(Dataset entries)

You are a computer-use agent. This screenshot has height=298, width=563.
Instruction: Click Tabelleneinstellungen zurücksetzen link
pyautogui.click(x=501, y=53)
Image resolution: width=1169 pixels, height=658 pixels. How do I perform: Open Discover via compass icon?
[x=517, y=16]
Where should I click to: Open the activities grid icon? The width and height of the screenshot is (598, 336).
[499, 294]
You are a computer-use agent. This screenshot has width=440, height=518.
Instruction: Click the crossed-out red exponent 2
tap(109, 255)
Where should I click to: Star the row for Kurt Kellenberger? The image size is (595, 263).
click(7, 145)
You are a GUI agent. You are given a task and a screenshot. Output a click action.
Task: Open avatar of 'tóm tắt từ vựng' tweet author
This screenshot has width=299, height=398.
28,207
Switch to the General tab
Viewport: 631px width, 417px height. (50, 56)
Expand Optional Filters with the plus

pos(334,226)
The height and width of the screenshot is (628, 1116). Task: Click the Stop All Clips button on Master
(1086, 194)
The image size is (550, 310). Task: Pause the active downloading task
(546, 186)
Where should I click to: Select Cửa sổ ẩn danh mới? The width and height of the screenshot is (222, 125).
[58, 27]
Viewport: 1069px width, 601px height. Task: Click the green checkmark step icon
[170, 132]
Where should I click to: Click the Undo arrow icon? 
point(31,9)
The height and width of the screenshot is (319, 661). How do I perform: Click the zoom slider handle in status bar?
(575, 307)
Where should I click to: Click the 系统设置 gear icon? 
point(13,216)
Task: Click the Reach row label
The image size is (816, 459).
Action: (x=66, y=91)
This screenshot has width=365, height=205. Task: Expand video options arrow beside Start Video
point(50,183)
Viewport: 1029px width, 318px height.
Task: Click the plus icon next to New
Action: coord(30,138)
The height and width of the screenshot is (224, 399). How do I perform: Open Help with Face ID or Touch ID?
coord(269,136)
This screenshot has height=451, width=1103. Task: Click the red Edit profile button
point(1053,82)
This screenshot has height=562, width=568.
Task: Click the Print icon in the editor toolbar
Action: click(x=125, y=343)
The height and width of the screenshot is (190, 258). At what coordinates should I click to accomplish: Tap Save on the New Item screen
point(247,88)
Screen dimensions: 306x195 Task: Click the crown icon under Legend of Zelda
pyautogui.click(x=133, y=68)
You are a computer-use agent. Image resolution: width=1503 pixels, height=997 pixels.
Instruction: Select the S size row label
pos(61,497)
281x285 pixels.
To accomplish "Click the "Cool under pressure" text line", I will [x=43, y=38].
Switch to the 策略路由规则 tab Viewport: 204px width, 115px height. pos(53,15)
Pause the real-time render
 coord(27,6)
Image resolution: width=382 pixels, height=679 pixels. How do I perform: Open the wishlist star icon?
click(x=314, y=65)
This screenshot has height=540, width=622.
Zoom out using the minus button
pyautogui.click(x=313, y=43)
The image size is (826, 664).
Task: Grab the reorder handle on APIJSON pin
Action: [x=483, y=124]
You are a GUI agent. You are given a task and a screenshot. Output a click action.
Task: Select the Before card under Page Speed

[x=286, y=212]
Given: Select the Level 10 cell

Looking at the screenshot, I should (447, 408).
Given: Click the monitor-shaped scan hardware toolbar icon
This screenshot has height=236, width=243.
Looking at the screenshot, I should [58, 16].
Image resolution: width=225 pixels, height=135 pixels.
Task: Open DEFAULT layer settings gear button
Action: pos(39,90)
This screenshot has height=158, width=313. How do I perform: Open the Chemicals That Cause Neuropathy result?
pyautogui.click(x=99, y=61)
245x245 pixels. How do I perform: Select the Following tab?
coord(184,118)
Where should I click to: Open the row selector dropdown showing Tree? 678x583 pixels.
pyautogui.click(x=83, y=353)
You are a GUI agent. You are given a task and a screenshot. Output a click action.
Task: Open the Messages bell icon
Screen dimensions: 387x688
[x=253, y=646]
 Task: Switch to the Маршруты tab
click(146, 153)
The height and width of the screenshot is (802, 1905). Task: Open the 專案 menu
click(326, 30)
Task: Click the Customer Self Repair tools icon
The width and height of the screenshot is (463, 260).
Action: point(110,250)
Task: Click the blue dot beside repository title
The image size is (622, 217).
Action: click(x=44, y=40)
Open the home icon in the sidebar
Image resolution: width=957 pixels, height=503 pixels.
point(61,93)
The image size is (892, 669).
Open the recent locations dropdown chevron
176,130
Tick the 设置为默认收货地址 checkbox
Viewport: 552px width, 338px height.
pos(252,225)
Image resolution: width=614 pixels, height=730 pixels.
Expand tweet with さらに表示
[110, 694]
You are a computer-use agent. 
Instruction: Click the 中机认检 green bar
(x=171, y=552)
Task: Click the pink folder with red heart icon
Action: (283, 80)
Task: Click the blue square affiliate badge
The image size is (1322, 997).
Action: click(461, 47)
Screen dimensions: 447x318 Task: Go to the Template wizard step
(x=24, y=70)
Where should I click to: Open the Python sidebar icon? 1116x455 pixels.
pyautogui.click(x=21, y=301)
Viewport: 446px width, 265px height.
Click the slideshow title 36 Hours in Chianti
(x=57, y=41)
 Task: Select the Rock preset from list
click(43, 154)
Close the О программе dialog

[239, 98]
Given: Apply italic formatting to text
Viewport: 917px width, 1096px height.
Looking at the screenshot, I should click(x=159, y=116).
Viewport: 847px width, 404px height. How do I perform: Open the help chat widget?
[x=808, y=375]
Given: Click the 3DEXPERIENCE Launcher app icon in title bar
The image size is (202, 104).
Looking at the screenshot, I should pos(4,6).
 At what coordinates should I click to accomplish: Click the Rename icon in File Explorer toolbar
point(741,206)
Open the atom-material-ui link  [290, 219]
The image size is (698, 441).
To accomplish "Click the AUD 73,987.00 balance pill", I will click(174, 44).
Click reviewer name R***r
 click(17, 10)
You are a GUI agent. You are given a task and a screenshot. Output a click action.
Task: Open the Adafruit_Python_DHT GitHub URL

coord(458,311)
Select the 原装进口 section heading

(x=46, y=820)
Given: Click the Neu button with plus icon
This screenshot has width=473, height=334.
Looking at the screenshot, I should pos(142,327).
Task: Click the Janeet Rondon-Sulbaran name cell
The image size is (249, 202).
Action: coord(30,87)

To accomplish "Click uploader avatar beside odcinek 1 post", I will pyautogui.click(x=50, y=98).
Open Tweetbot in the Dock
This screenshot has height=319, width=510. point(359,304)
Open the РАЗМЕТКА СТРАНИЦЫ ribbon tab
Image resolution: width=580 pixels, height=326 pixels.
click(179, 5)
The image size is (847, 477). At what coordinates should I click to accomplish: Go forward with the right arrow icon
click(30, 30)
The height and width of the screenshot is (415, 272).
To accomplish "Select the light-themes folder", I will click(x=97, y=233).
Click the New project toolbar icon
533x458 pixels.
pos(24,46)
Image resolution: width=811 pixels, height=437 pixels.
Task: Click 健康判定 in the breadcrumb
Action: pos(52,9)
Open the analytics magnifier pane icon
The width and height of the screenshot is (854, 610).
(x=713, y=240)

**Task to complete**
Print exactly the lines above, between the one holding "The height and width of the screenshot is (224, 399)." and the one holding "Given: Click the monitor-shaped", inclusive, and nothing besides.

**Written answer**
The height and width of the screenshot is (224, 399). How do I perform: Open Help with Face ID or Touch ID?
coord(269,136)
This screenshot has height=451, width=1103. Task: Click the red Edit profile button
point(1053,82)
This screenshot has height=562, width=568.
Task: Click the Print icon in the editor toolbar
Action: click(x=125, y=343)
The height and width of the screenshot is (190, 258). At what coordinates should I click to accomplish: Tap Save on the New Item screen
point(247,88)
Screen dimensions: 306x195 Task: Click the crown icon under Legend of Zelda
pyautogui.click(x=133, y=68)
You are a computer-use agent. Image resolution: width=1503 pixels, height=997 pixels.
Instruction: Select the S size row label
pos(61,497)
281x285 pixels.
To accomplish "Click the "Cool under pressure" text line", I will [x=43, y=38].
Switch to the 策略路由规则 tab Viewport: 204px width, 115px height. pos(53,15)
Pause the real-time render
 coord(27,6)
Image resolution: width=382 pixels, height=679 pixels. How do I perform: Open the wishlist star icon?
click(x=314, y=65)
This screenshot has height=540, width=622.
Zoom out using the minus button
pyautogui.click(x=313, y=43)
The image size is (826, 664).
Task: Grab the reorder handle on APIJSON pin
Action: [x=483, y=124]
You are a GUI agent. You are given a task and a screenshot. Output a click action.
Task: Select the Before card under Page Speed

[x=286, y=212]
Given: Select the Level 10 cell

Looking at the screenshot, I should (447, 408).
Given: Click the monitor-shaped scan hardware toolbar icon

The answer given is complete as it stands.